### Required action
In the data below, reproduce everything exactly except the images.

##### Record excerpts

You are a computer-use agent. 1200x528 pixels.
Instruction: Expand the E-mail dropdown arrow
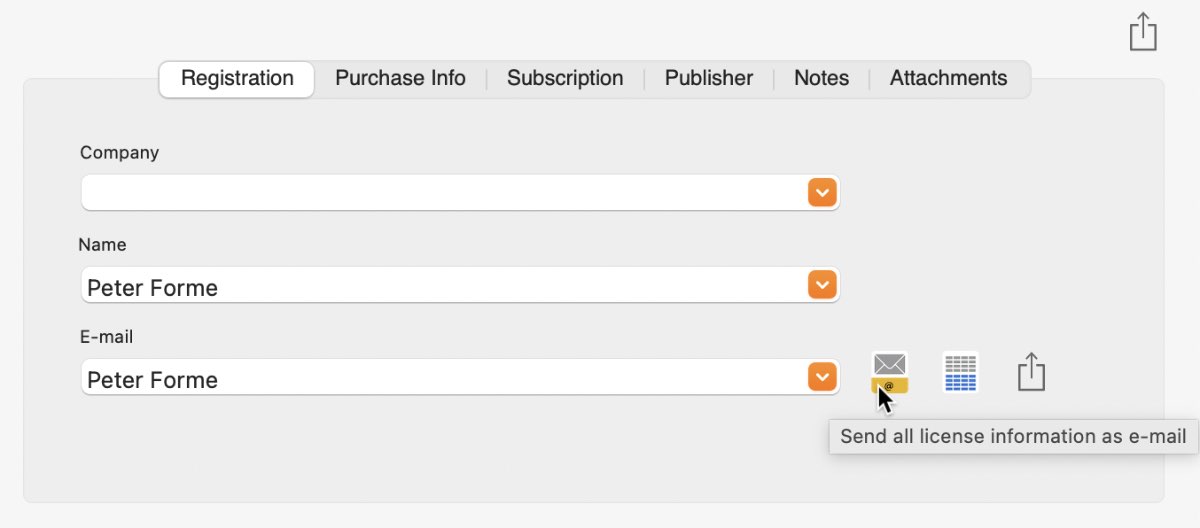coord(821,377)

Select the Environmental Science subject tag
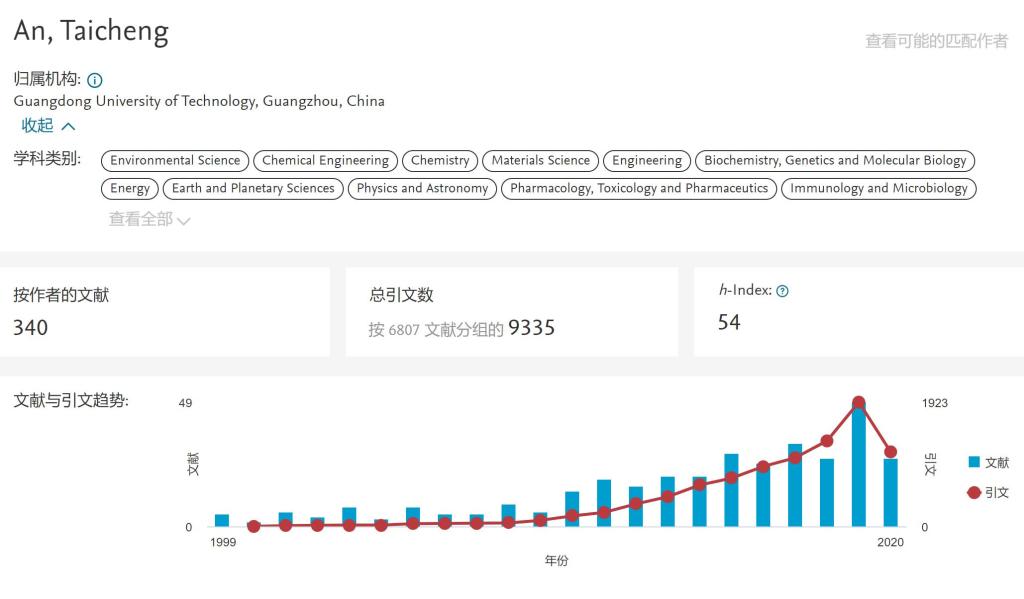[x=175, y=160]
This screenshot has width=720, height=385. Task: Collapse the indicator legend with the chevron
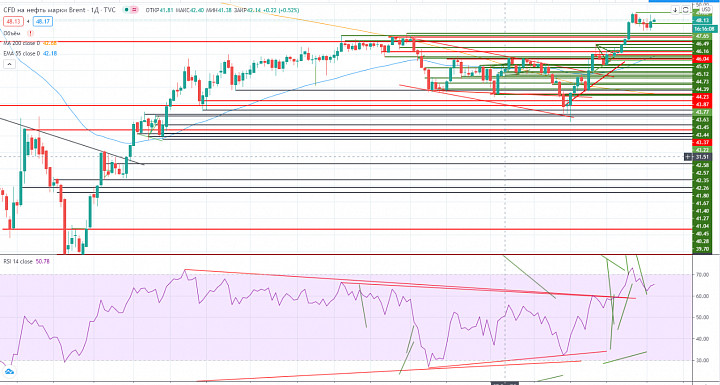coord(9,65)
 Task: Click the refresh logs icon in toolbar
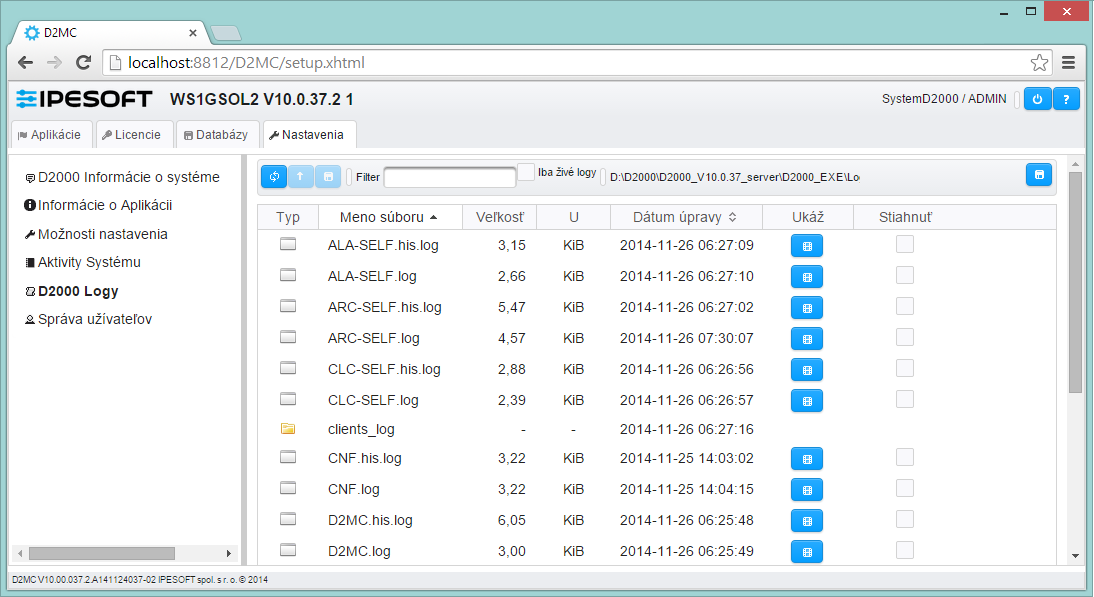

##########

### Exercise answer
You are a computer-use agent. 1200x528 pixels.
Instruction: Expand the E-mail dropdown arrow
coord(821,377)

Select the Environmental Science subject tag
[x=175, y=160]
This screenshot has width=720, height=385. Task: Collapse the indicator legend with the chevron
coord(9,65)
 Task: Click the refresh logs icon in toolbar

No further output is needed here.